§ Task inputs
◆ ◆ ◆ ◆
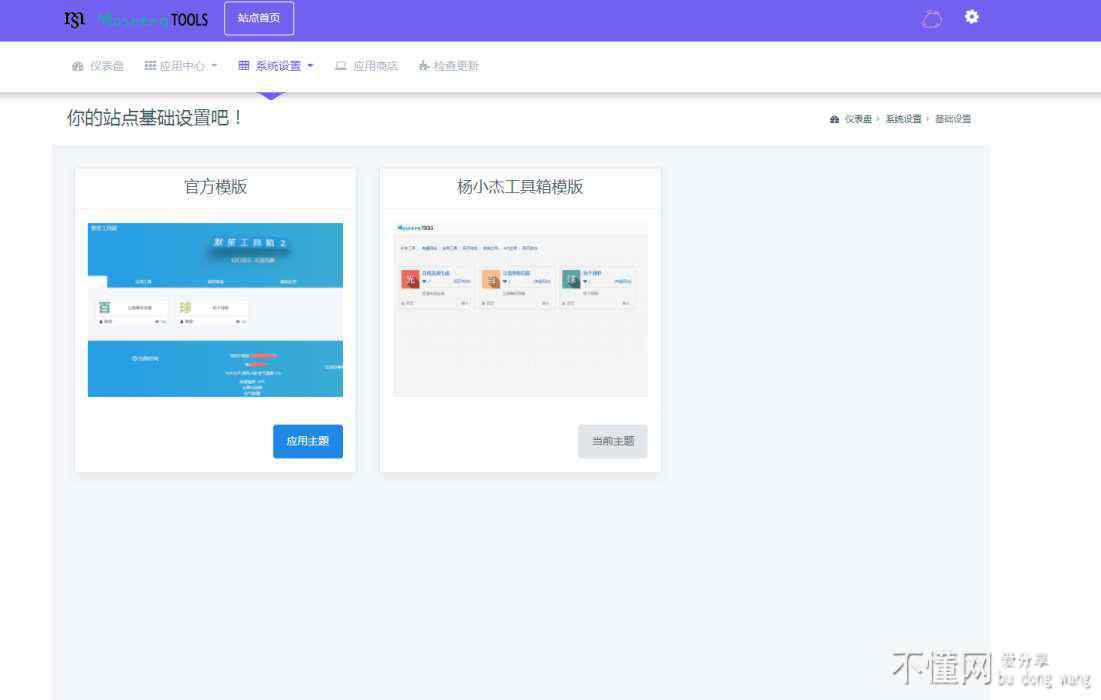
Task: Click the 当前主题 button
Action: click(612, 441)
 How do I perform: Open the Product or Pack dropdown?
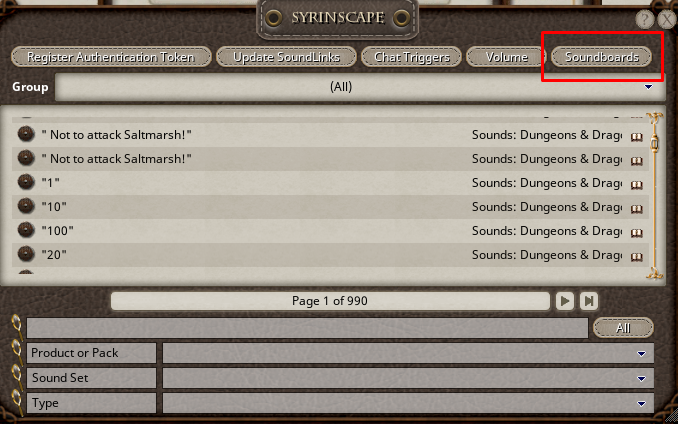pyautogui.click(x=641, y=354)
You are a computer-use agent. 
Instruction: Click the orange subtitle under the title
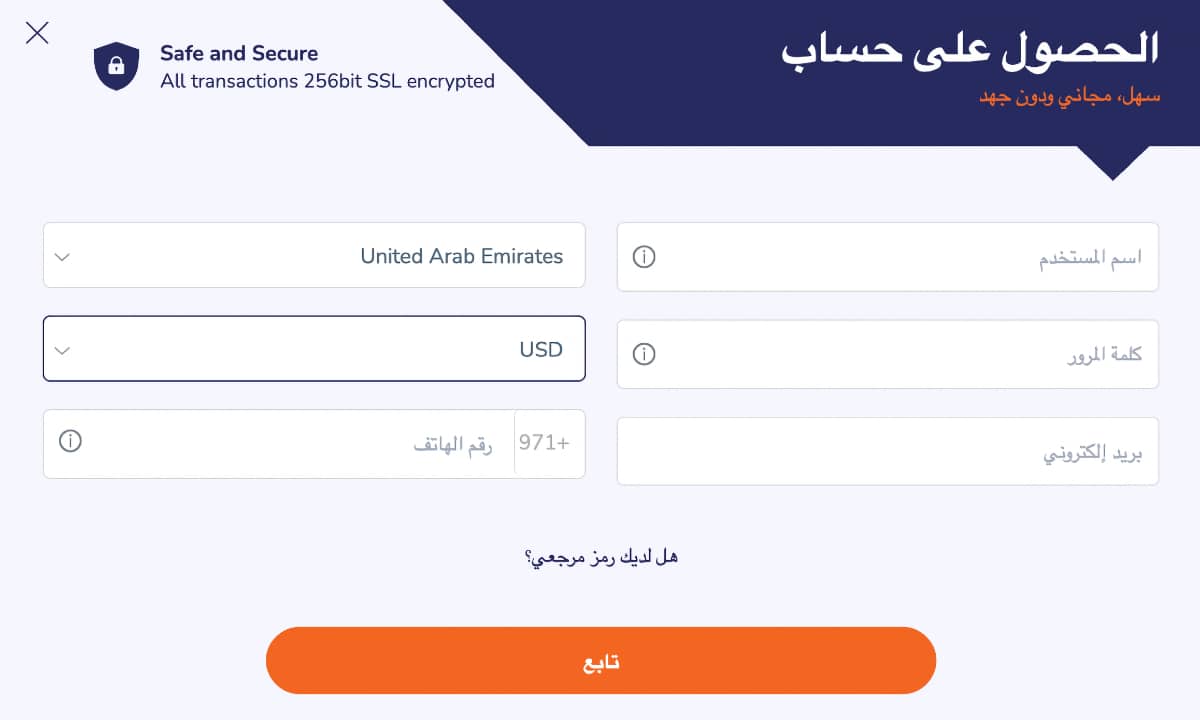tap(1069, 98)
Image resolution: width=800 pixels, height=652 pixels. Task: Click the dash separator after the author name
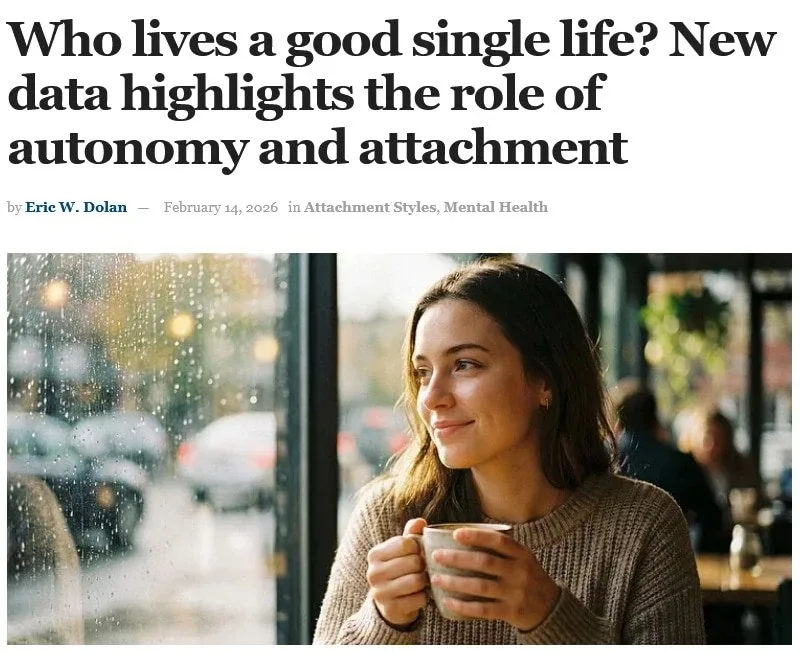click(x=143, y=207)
◆ ◆ ◆ ◆
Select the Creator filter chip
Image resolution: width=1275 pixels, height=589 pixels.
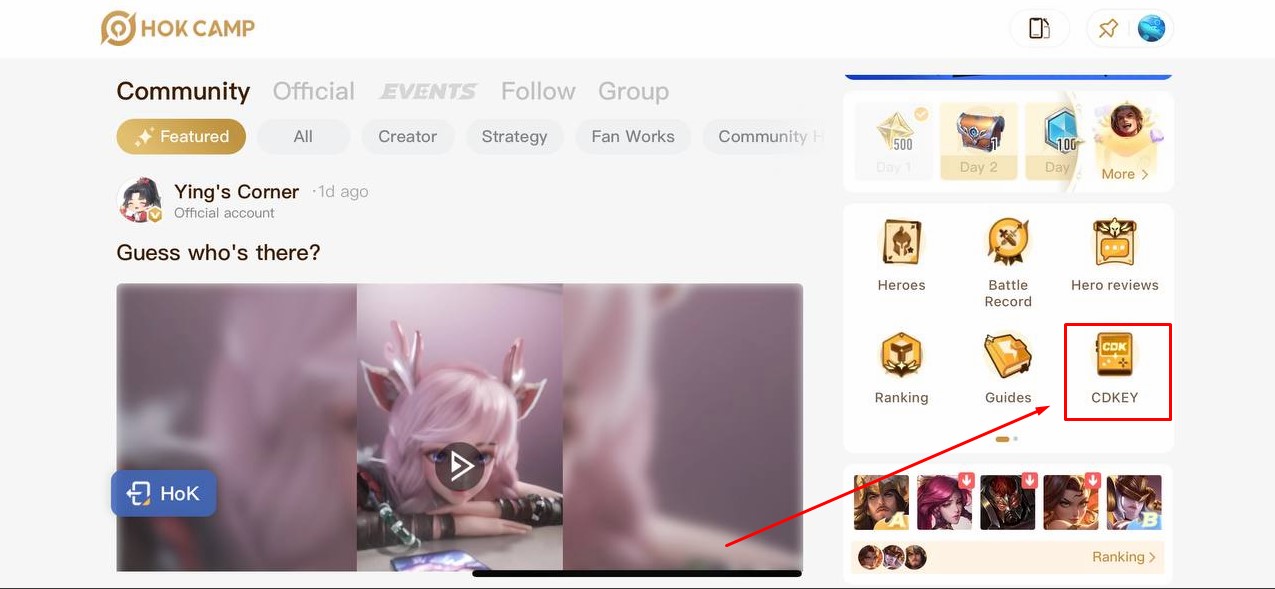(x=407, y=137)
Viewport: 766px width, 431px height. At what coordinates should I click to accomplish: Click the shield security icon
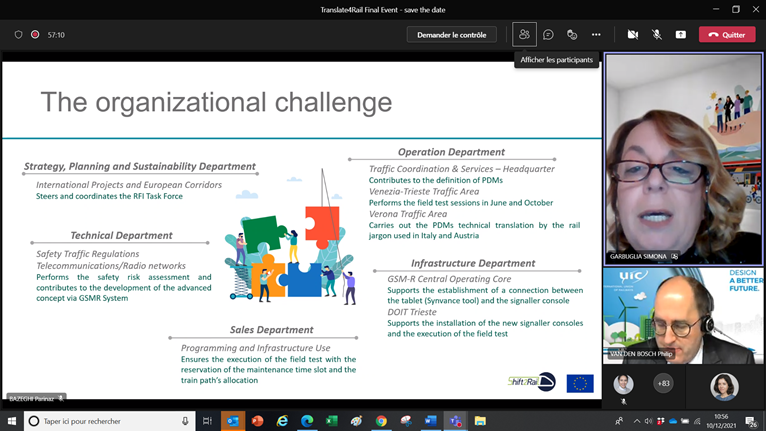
◆ ◆ ◆ ◆
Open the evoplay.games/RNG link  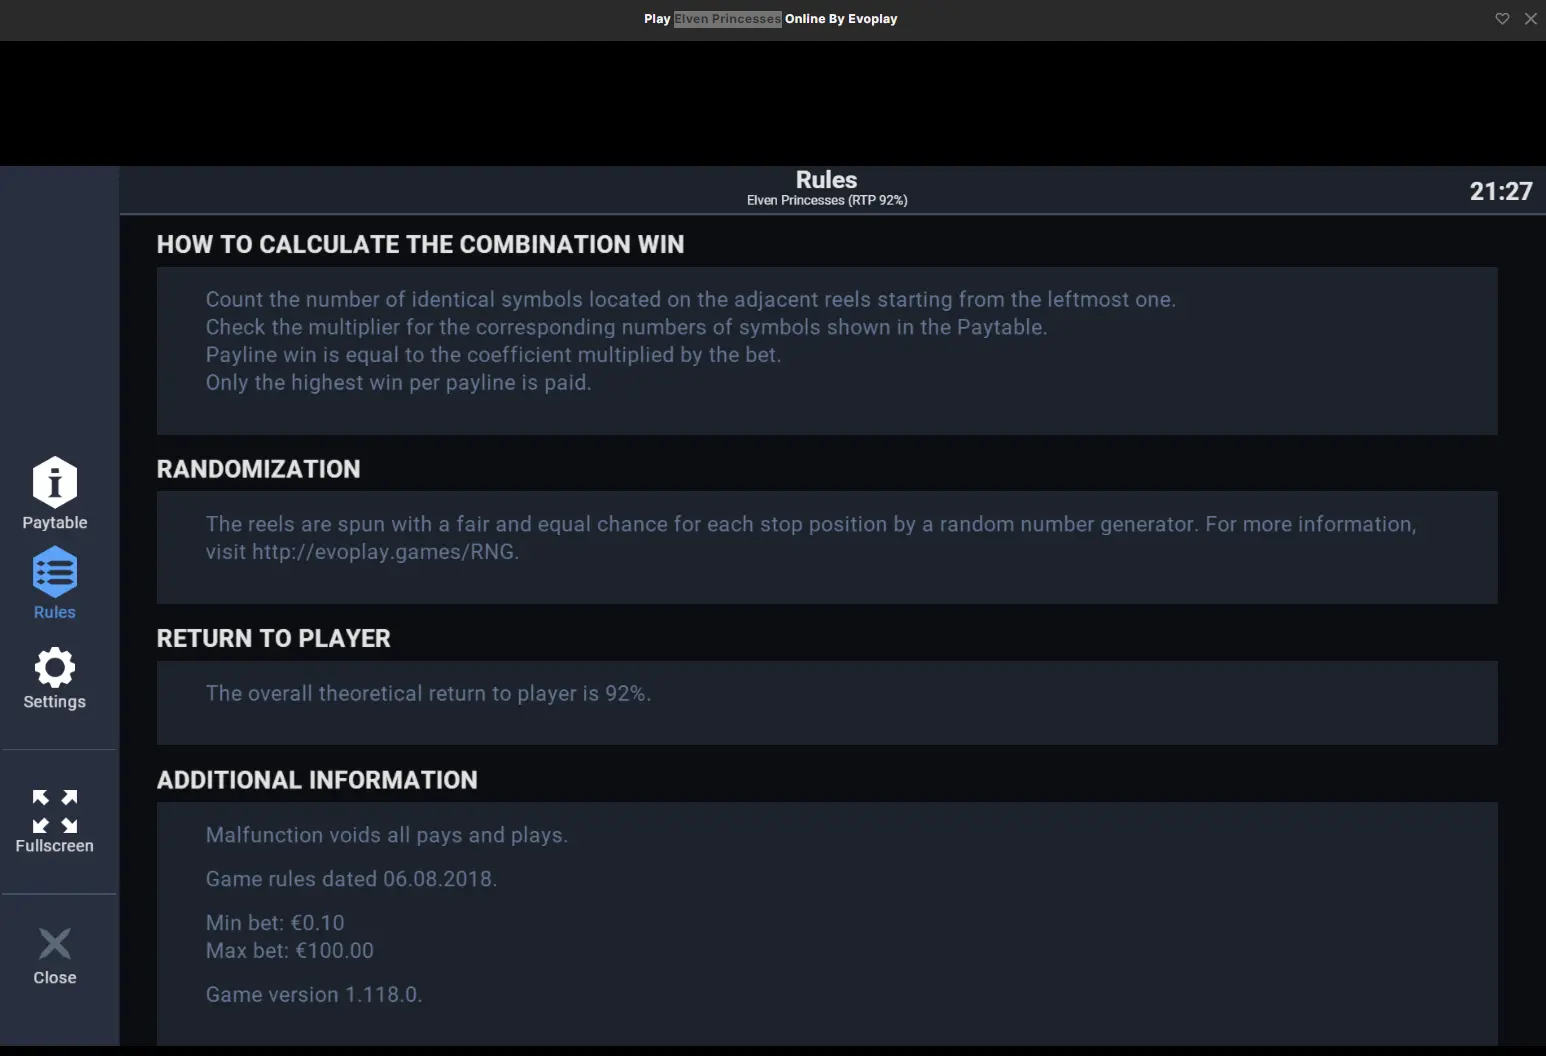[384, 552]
◆ ◆ ◆ ◆
§ Problem description
In the material above, one part opens with the line containing "Image resolution: width=1275" and closes with the line containing "Viewport: 766px width, 431px". Write out that part exactly and skip its pictures.

§ Response to this task
Image resolution: width=1275 pixels, height=589 pixels.
(x=407, y=137)
Viewport: 766px width, 431px height. At what coordinates should I click to accomplish: Click the shield security icon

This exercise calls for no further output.